Russland ist bereit, unter UN-Mandat über die Einrichtung einer "vorübergehenden externen Regierung" in der Ukraine zu verhandeln, um die längst überfälligen demokratischen Wahlen zu ermöglichen, erklärte der stellvertretende Außenminister Michail Galusin.

In einem am Sonntag veröffentlichten Interview für die Nachrichtenagentur TASS merkte Galusin an, dass der Vorschlag erstmals im März 2025 von Präsident Wladimir Putin ins Gespräch gebracht und als eine mögliche Option zur Förderung des Friedensprozesses dargestellt worden sei.

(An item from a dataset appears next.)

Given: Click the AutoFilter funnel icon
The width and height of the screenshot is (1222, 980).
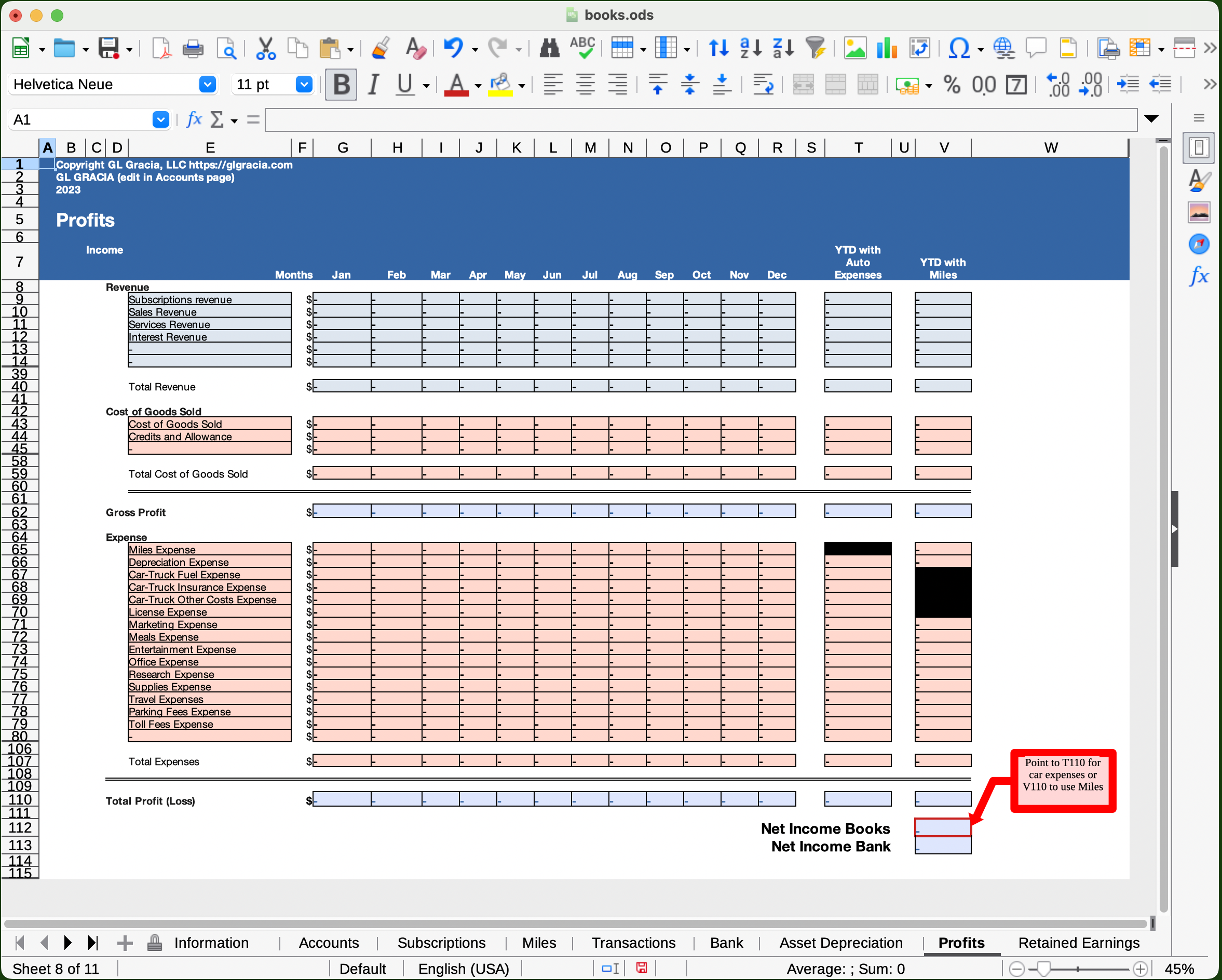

Dieser Schritt, so Galusin, "würde es ermöglichen, demokratische Wahlen in der Ukraine abzuhalten und eine handlungsfähige Regierung an die Macht zu bringen, mit der ein umfassender Friedensvertrag sowie legitime Dokumente über die künftige zwischenstaatliche Zusammenarbeit unterzeichnet werden könnten."
"Grundsätzlich ist Russland bereit, mit den USA, europäischen Staaten und anderen Ländern die Möglichkeit einer vorübergehenden externen Verwaltung in Kiew zu erörtern", fügte er hinzu.
"Gleichzeitig", fuhr der hochrangige Diplomat fort, "muss berücksichtigt werden, dass die UN keinen einheitlichen Mechanismus für die Einrichtung temporärer internationaler Verwaltungen in von Konflikten betroffenen Gebieten formell geschaffen hat."
Es gebe aber historische Präzedenzfälle, sagte Galusin unter Verweis auf beispielsweise Osttimor und Kambodscha. "Die Übergabe von Gebieten an eine vorübergehende UN-Verwaltung umfasst in der Regel mehrere Schritte und erfordert die Einhaltung einer Reihe von Bedingungen. Der erste Schritt besteht darin, eine Vereinbarung zwischen den Konfliktparteien – direkt oder über Vermittler – über die Übertragung der vorübergehenden Verwaltungsbefugnisse an die UN zu erzielen. Die Reihenfolge der nachfolgenden Maßnahmen und deren konkreter Inhalt können Gegenstand von Verhandlungen zwischen den Parteien sein", erläuterte der Vize-Außenminister.
Moskau brachte die Idee einer externen Verwaltung nach dem Ende der Amtszeit von Wladimir Selenskij erstmals im Jahr 2024 ins Spiel. Damals weigerte sich der ukrainische Präsident unter Berufung auf das Kriegsrecht, Neuwahlen abzuhalten, woraufhin Russland ihn für "illegitim" erklärte. Moskau argumentiert seither, Selenskijs rechtlicher Status sei ein großes Hindernis für den Abschluss eines verbindlichen Friedensabkommens.
Nach Druck der USA signalisierte Selenskij zuletzt seine Bereitschaft zu Neuwahlen, forderte aber Sicherheitsgarantien vom Westen und von Russland.
Im März 2025 wiesen die USA den Vorschlag einer externen Verwaltung zurück und erklärten, die Regierungsführung in der Ukraine werde "durch die Verfassung und das Volk des Landes bestimmt." Zuvor hatte US-Präsident Donald Trump Selenskij jedoch als "Diktator ohne Wahlen" bezeichnet.